I try not to judge people based on superficial traits, viewpoints or ideas. You like Marvel movies? Fine. I’m sure you have plenty of other good qualities that make up for that small flaw. But there are a few that cross the line for me: Not being obsessed with cats. Not preferring train over other forms of transit. And, perhaps most importantly, not liking McDonald’s.

I don’t care if you choose not to eat McDonald’s. In fact, it’s probably better if most of us eat there less—the food is far from healthy, and more importantly, the chain has come under fire for alleged human rights abuses. McDonald’s is the food world’s face of capitalism, its imperialistic golden arches looming over landscapes across the globe. In many ways, McDonald’s stands for everything I’m against, so I don’t judge people who choose not to eat there, whether for health or ideological reasons.

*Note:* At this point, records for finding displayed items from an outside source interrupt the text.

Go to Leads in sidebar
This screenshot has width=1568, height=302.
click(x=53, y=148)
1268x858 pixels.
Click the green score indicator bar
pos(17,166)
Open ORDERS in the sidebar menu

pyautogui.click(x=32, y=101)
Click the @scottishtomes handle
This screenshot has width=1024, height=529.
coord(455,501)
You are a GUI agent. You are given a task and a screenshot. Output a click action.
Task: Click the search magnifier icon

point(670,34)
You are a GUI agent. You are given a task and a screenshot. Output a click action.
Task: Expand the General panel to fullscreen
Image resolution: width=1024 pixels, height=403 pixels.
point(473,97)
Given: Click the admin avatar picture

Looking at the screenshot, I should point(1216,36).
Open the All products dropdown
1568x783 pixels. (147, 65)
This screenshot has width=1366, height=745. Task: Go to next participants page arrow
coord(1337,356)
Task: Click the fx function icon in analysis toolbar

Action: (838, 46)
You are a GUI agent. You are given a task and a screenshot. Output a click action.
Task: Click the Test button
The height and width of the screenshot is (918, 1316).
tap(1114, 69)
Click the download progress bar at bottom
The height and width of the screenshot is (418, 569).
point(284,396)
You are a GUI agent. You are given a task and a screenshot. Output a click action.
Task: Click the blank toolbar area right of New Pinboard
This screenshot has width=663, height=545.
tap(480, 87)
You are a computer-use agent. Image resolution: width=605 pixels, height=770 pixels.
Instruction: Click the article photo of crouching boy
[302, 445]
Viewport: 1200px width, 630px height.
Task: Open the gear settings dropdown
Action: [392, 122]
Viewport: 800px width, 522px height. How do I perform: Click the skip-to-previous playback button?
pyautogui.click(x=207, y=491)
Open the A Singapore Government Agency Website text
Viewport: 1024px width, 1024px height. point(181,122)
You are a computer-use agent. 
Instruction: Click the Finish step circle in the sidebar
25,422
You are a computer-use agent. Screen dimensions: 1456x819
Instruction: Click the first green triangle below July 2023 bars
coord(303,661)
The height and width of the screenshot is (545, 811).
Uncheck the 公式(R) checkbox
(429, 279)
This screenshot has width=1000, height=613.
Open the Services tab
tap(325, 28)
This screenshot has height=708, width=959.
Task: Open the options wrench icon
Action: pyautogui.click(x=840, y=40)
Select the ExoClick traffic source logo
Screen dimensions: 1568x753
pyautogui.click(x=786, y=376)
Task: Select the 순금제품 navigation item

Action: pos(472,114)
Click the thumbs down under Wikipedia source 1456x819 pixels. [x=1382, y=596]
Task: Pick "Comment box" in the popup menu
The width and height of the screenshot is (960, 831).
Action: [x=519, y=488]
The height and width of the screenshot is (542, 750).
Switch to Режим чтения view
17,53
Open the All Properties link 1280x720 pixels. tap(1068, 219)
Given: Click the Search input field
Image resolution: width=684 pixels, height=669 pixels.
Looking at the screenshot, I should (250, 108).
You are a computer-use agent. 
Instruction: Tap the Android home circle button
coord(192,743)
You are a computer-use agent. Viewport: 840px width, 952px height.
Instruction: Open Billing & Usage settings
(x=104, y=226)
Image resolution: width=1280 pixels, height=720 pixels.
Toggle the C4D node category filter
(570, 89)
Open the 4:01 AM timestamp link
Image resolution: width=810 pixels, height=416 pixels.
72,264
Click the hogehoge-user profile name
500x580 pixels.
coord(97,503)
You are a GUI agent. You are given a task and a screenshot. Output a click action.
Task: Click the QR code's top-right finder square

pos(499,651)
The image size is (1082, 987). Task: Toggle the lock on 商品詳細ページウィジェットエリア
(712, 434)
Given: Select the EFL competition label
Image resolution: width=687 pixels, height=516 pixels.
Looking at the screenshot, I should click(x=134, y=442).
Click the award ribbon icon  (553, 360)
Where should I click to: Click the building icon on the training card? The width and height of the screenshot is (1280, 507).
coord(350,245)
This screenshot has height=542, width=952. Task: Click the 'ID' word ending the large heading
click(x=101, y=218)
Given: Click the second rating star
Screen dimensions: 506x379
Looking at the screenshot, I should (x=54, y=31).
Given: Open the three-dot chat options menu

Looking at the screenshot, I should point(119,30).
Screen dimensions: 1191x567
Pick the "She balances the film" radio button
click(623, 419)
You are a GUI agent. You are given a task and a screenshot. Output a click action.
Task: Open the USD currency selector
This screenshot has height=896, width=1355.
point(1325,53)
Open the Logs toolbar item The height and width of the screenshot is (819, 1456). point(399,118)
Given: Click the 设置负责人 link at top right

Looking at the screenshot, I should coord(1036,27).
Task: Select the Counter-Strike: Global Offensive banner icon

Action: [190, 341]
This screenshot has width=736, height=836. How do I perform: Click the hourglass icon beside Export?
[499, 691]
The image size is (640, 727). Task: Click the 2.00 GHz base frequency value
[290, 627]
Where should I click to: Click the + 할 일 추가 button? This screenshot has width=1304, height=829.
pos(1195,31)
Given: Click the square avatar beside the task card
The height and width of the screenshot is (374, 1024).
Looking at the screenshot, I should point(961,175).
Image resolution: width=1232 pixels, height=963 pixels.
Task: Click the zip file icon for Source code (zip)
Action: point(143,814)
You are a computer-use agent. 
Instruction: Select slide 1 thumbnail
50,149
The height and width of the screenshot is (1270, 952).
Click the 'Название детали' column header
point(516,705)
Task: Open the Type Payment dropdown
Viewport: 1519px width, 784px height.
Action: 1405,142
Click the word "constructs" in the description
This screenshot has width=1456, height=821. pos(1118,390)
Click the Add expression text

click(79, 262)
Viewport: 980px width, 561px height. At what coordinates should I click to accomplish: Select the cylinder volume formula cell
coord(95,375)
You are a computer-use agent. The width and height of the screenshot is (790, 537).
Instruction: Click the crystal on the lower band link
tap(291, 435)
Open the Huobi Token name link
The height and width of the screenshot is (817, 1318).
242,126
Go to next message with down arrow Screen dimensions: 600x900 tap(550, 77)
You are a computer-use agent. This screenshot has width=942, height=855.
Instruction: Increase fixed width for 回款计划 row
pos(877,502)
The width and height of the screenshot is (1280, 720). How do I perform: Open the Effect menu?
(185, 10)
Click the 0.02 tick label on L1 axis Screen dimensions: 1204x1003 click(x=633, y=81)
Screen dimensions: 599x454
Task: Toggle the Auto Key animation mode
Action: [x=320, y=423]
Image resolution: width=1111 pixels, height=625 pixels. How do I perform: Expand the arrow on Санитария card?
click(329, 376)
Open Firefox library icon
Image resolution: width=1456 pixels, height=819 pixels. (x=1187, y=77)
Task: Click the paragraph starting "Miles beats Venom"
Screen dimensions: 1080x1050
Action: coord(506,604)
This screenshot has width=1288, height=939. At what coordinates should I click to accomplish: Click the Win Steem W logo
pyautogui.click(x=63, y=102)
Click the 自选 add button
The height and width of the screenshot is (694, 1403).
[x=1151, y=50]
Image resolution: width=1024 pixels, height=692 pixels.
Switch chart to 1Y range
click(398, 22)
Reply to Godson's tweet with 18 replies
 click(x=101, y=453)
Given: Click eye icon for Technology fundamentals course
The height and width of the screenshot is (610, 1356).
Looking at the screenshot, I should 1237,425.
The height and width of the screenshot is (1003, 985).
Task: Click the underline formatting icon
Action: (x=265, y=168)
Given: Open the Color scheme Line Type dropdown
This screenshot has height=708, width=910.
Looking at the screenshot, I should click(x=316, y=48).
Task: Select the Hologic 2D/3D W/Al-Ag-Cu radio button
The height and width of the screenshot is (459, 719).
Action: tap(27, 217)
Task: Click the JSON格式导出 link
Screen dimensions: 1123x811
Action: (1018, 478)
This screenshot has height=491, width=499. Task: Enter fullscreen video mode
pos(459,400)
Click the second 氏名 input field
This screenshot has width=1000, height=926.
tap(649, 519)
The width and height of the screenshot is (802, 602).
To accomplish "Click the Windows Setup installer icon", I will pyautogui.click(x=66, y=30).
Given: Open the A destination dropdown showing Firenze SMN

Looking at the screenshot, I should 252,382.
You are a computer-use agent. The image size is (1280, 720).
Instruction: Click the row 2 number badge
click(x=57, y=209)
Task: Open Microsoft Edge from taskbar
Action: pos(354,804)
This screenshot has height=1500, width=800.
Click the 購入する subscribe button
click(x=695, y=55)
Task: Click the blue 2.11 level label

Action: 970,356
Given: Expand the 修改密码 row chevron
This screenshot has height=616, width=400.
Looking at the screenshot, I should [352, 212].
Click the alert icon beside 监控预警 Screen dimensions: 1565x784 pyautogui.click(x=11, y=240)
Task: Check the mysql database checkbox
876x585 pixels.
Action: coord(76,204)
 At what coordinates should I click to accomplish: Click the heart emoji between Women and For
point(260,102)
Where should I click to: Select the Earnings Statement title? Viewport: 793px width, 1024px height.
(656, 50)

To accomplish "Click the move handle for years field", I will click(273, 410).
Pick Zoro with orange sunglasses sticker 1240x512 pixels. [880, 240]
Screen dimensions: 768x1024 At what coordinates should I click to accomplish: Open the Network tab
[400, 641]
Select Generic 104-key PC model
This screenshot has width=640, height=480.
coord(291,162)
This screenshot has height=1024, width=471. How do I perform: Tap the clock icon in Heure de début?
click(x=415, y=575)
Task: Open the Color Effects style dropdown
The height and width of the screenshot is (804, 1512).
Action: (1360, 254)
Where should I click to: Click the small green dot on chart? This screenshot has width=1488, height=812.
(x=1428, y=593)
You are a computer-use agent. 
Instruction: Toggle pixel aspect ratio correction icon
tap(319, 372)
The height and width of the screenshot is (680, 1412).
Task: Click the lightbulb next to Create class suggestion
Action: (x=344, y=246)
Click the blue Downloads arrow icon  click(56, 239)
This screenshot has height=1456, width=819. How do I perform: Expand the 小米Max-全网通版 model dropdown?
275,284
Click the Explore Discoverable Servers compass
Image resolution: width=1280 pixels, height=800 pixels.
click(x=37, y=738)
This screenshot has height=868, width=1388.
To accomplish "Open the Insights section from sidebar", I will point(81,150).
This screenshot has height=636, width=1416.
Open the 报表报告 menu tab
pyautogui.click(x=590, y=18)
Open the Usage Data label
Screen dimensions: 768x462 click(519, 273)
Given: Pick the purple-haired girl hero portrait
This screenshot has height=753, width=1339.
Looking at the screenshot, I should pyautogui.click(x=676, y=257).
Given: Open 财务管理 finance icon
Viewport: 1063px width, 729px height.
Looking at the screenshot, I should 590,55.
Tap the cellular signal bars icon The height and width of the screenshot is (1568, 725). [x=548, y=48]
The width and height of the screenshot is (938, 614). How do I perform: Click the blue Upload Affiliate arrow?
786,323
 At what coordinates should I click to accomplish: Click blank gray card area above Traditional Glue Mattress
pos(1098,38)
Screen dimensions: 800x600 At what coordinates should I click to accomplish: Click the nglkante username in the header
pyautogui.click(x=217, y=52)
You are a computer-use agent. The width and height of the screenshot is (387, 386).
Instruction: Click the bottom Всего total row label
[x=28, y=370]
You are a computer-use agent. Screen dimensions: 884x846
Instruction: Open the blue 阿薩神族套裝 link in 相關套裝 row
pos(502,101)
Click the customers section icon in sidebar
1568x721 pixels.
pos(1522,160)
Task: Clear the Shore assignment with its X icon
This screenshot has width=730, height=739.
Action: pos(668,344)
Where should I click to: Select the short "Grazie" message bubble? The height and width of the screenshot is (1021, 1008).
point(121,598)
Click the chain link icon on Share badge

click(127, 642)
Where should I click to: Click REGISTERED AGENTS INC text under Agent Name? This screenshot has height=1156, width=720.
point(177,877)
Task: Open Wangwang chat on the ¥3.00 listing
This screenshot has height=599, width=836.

Who I do judge, though, are the people who claim not to like the food the ubiquitous chain is known for. I’m sorry, but I just don’t buy it. The food at McDonald’s has been designed to taste as good as possible; there are scientists whose literal job it is to make sure you want to take another bite of your Big Mac. McDonald’s food is at the height of hyperpalatability: It’s so full of salt, fat and sugar that our bodies struggle to turn it down. To refuse a McChicken because you know it’s going to make you feel awful makes sense, but to turn it down because it doesn’t taste good? I frankly find it hard to believe.

It’s not that I want to encourage people to eat mass-produced fast food on the regular, but when I hear someone say they think food from McDonald’s is gross, it raises classist alarm bells for me. McDonald’s is affordable, convenient and accessible for many people who don’t have a lot of other options. For some, this level of accessibility is something to look down upon, to mock, to ridicule. To admit that you too enjoy McDonald’s is to associate yourself with something that poor people enjoy. Oh no! It’s a sentiment that earns an immediate eye roll from me. The lack of class solidarity, of empathy, is laughable. And it also just doesn’t reflect reality: McDonald’s claims that 90% of people in the U.S. eat at the chain at least once a year—it’s not like all of those people are below the poverty line.

If someone’s disgust at McDonald’s doesn’t fit into the classist category, it probably fits into the fatphobic one. By this point, I don’t think anybody is under the delusion that the chain is serving up anything particularly healthy. But people can enjoy a calorically dense meal from time to time if they want to. In fact, they can do it for every meal if they’re so inclined, whether they’re stick thin or very fat. And if you have something to say about how their body—anybody’s body—looks, from the result of eating McDonald’s or literally anything else, you’re an asshole, and that’s a problem for you to figure out.

Maybe there are valid reasons for disliking the way the food at McDonald’s tastes. Perhaps some people don’t like juicy burgers, salty fries and sugar-spiked McFlurries. If you’re someone who falls into that category, I guess you just have bad taste, and bad taste is not a moral failing. But otherwise, if you’re the kind of person who talks about McDonald’s food as if it’s deeply unappetizing, maybe you should think more critically about why you feel that way. Perhaps your distaste is more sinister than whatever’s floating at the bottom of your local McD’s fryer.